On July 15, a Massachusetts resident was bitten by a calf that was in the small pasture next to the shop at 16 East Road.
The three month-old steer, known as Oreo, was then placed into quarantine that prevented any contact with the public, but the animal died in quarantine before testing by Rhode Island officials could be completed to determine whether the animal had rabies, state health officials said in a statement Thursday.
The calf died July 21, but Rhode Island officials weren’t notified until three days later when the animal’s body was too decomposed for a reliable test, Rhode Island health officials said.

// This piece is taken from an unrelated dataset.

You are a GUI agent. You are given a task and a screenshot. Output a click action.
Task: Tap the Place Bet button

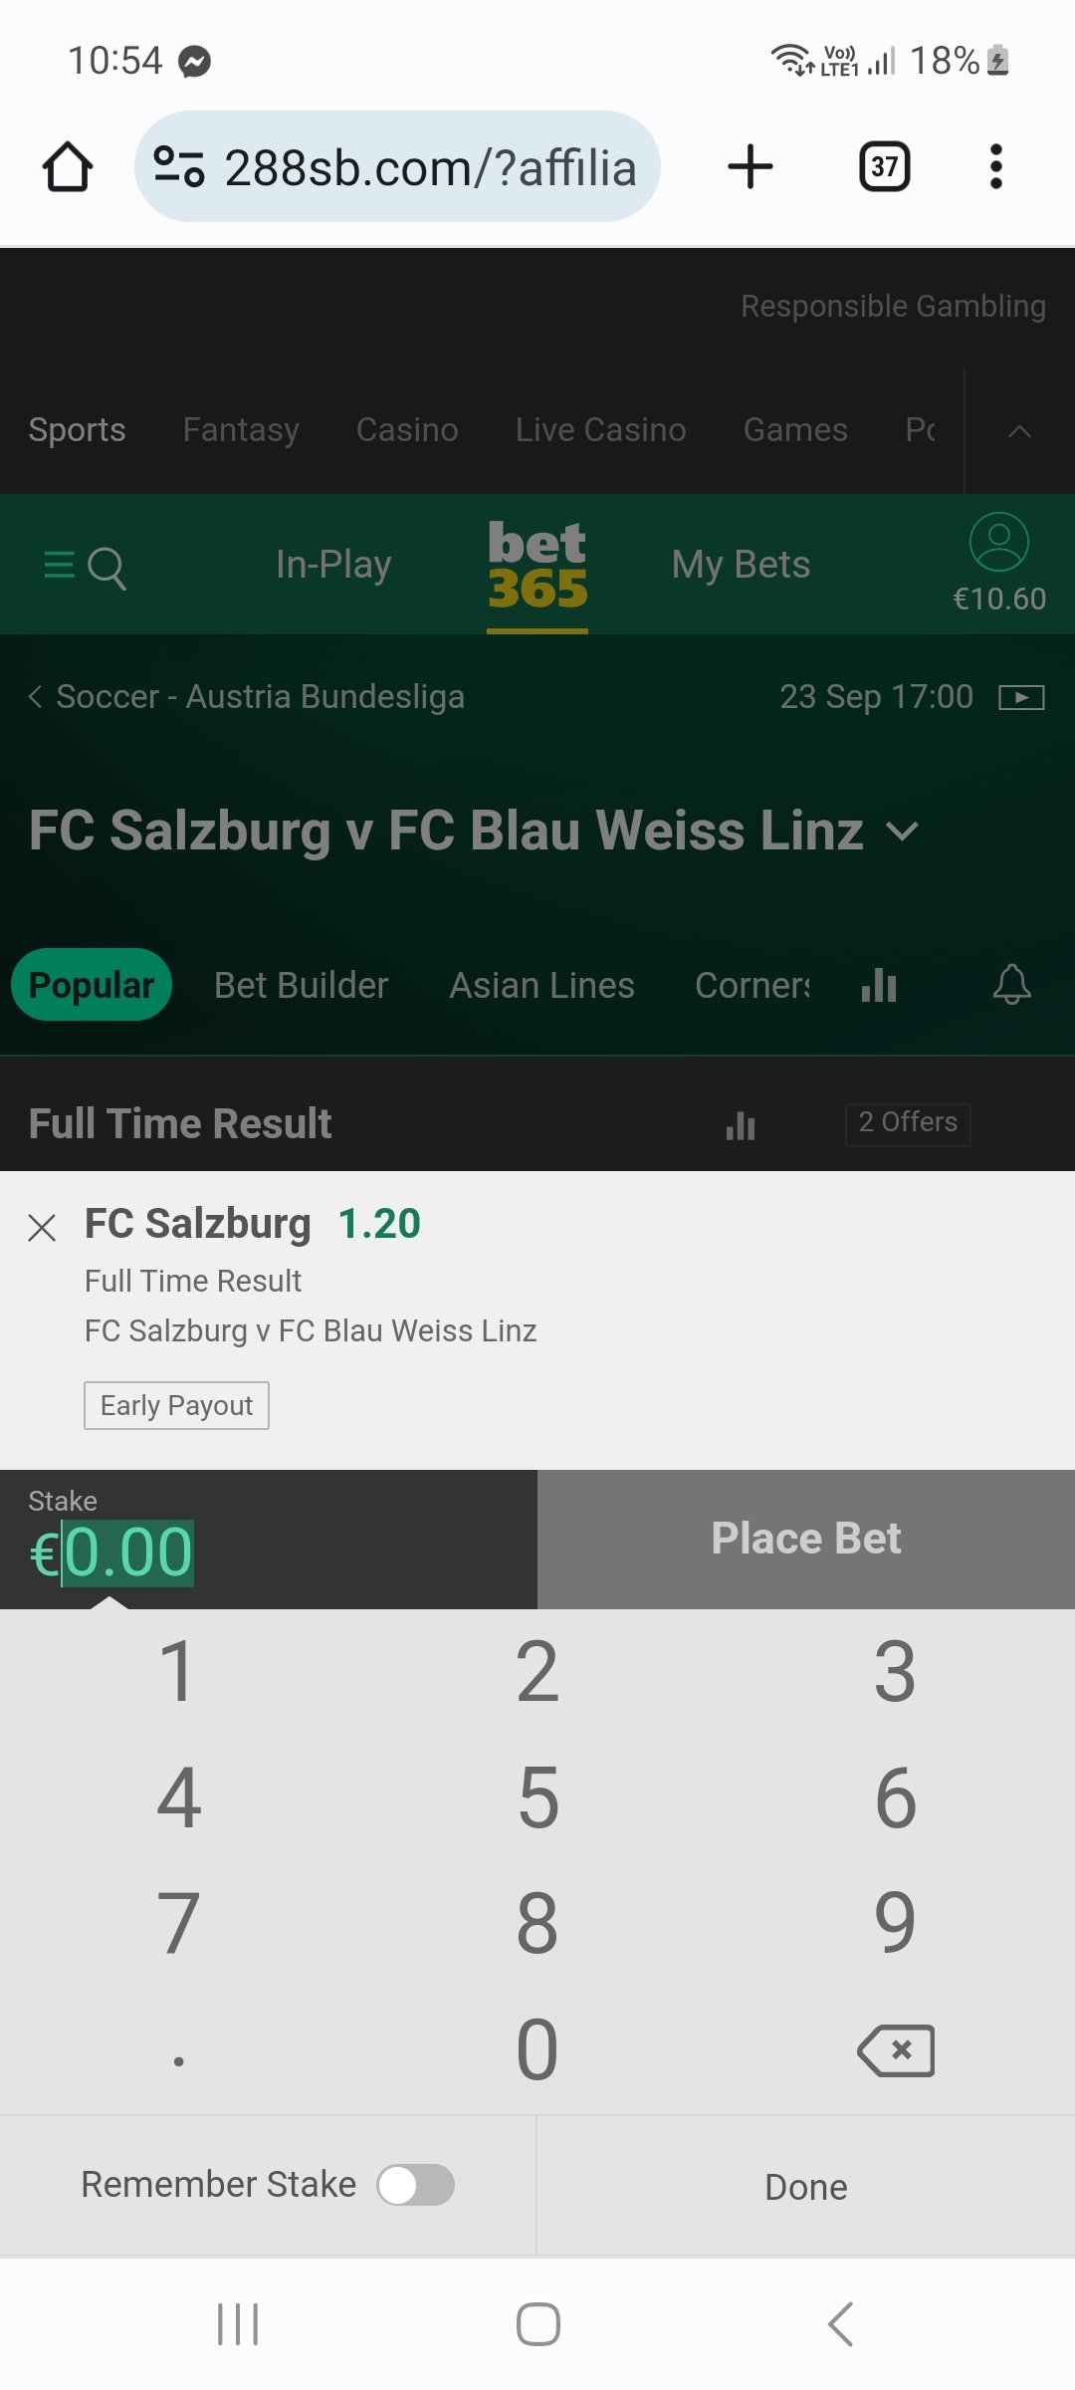[x=806, y=1539]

Out of an abundance of caution, public health officials are considering that this animal may have died from rabies and are viewing anyone that had contact with the animal’s saliva from July 5 through July 21 as potentially at risk for being exposed to rabies. They are recommending that they be evaluated for post-exposure vaccination by public health authorities.
Transmission of rabies from an infected cow to a human is very rare but possible, officials said. People usually contract rabies through a bite from an infected animal, but can be infected when saliva from an infected animal gets into an open wound or into a person’s eye or mouth.
Without proper treatment for rabies exposure, the infection is virtually always fatal. Proper post-exposure vaccination can prevent infection and death.
Massachusetts residents who had contact with the animal are asked to call the state Department of Public Health at 617-983-6800.Kay Lazar can be reached at firstname.lastname@example.org. Follow her on Twitter @GlobeKayLazar.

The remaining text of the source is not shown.